Anonymous Monk has asked for the wisdom of the Perl Monks concerning the following question:

Well... I didn't get any errors, I'm just curious about depending on $SIG{__DIE__}. Is $SIG{__DIE__} always reliable? Is it broken in some older perls? For instance, I know (or heard) that alarm is broken in win32 perls<5.8 (didn't test it myself). Is there a similar condition for $SIG{__DIE__}? I'm interested in perls >= 5.5.3 and ActivePerl >= 5.6.0.

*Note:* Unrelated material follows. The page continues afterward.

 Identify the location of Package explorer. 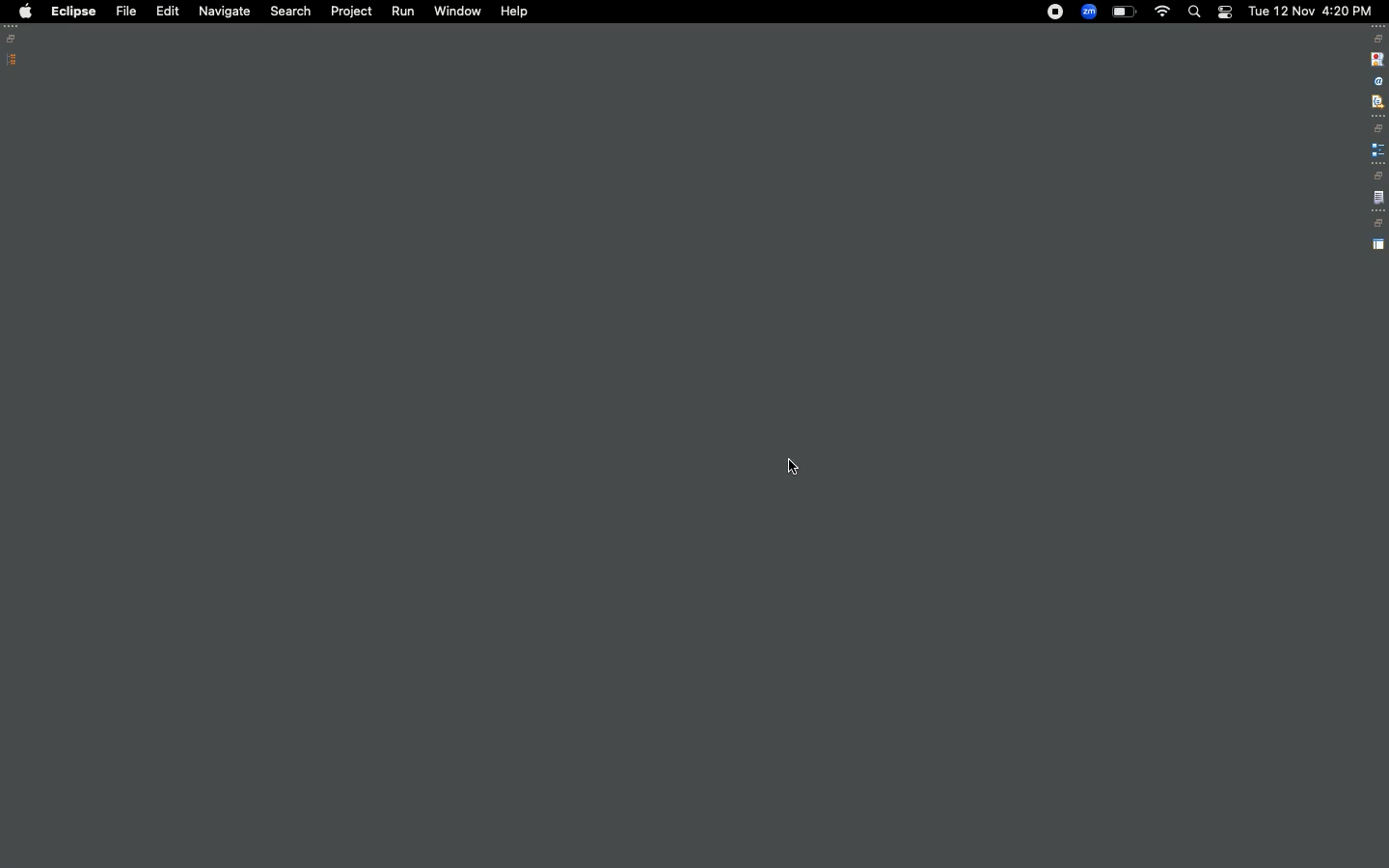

Replies are listed 'Best First'.
Re: Is $SIG{__DIE__} always reliable?
by Anonymous Monk on May 07, 2005 at 22:39 UTC
    Alarm wasn't supported on win32 before 5.8. Unsupported is not broken.
Re: Is $SIG{__DIE__} always reliable?
by thcsoft (Monk) on May 08, 2005 at 03:26 UTC
    you may find some clues by a lecture of perldoc perlvar.

    language is a virus from outer space.
Re: Is $SIG{__DIE__} always reliable?
by polettix (Vicar) on May 08, 2005 at 15:15 UTC
    As I understand it, this is "broken" in connection to eval() use; see perldoc -f eval.

    Flavio (perl -e 'print(scalar(reverse("\nti.xittelop\@oivalf")))')
    Don't fool yourself.

Re: Is $SIG{__DIE__} always reliable?
by bluto (Curate) on May 09, 2005 at 15:43 UTC
    You probably already know this, but even if it catches a "die" 100% of the time, depending on it for more than a "nice to have, but unnecessary" feature is unwise. It obviously will not catch exit(), uncatchable signals, power failures, nor keep some module you are "use"ing from setting it to something else. I'm not sure I call that "reliable", but YMMV.